Dinesh D'Souza, ridiculed on the left and right in America for his book "The Enemy at Home," was absolutely correct on this point.
We have to help the great middle in Islam, from a position of respecting their faith, deal with their death cults. One of Wretchard's readers referred to them as Luciferians. Here's what Dave wrote:
The Wahabi mentality is not limited to Muslims/Arabs/towelheads/other common pejoratives.
Approximately 50% of the Ron Paul supporters fit the profile. An equal or higher percentage of Buchanan acolytes do the same.
And we hardly need to mention moonbats, humanists, militant atheists, and a host of other usual suspects.
It all stems from fear of the hereafter. Dread that you will suffer some form of eternal damnation unless you do very nasty things to anybody and everybody that ever so slightly deviates from your notion of propriety. (And said notions tend to change very rapidly.)
To expose my own beliefs: I call this Luciferian in orgin. The imposition of behavior that if universal would result in species extinction. And promoting same as the only morality in existence.
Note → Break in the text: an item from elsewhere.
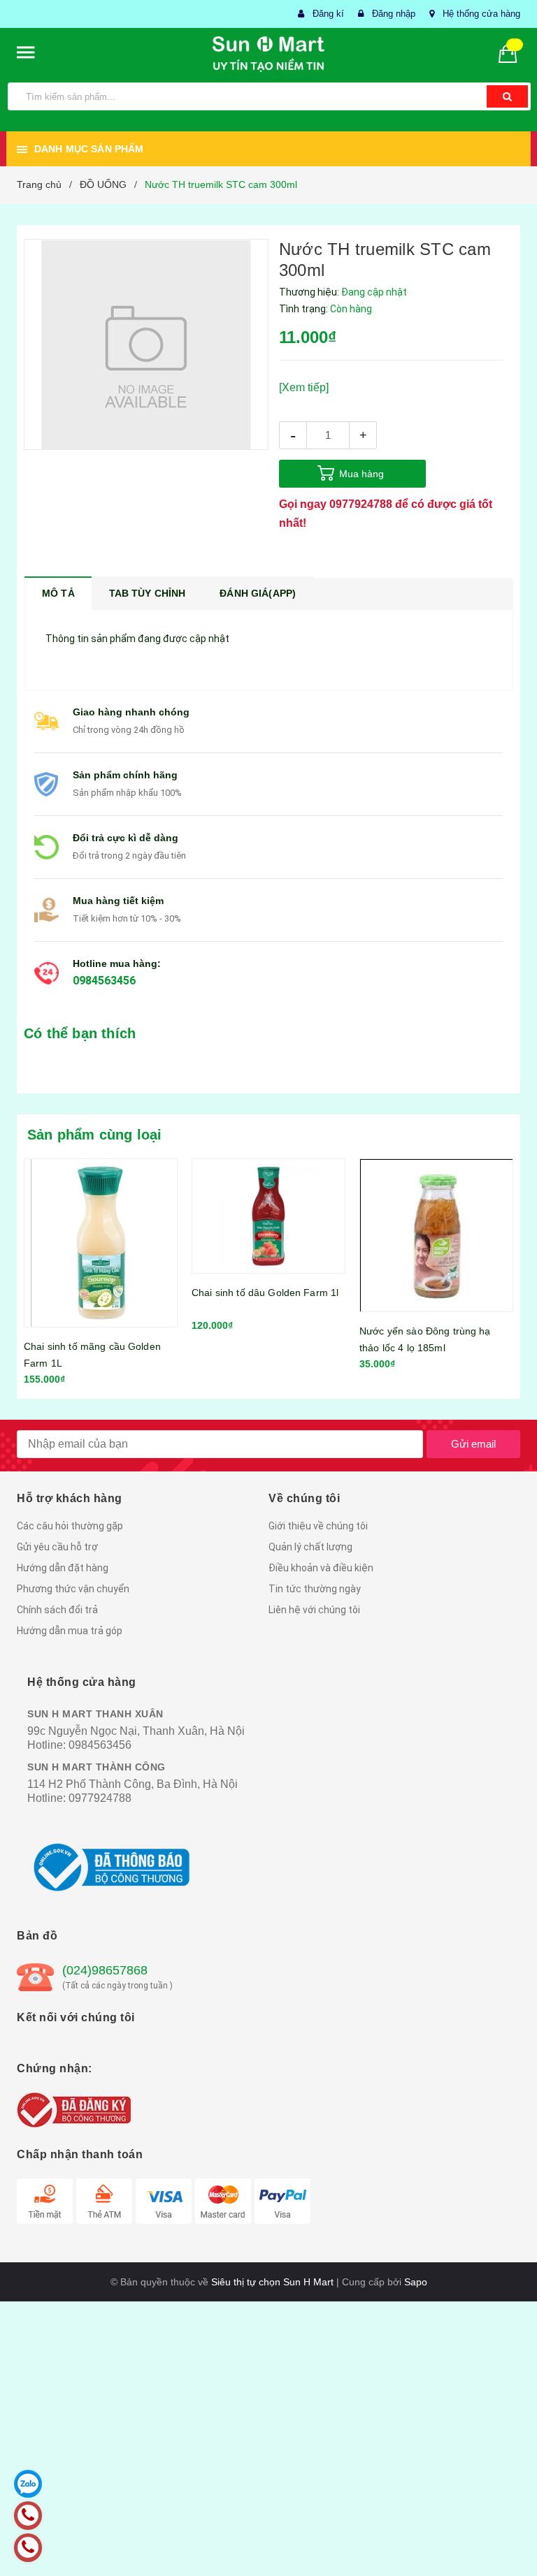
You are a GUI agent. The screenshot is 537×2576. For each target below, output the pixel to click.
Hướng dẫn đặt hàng (62, 1567)
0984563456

The towelheaded Wahabis are currently the most prominent variety. That is because they can utilize illegal behavior and enjoy the strongest cash flow. However the Gorebots are not too far behind.
That may be too strong (may be) but it is a good formulation for understanding these folks who appear to be worldwide fellow-travelers. Quite often well-intended but hopelessly tools for evil. That's why vigilance is required, a vigilance that is not superhuman but is simple and quite "of this world." A vigilance that occasionally backslides, perhaps even regularly, but never gives up.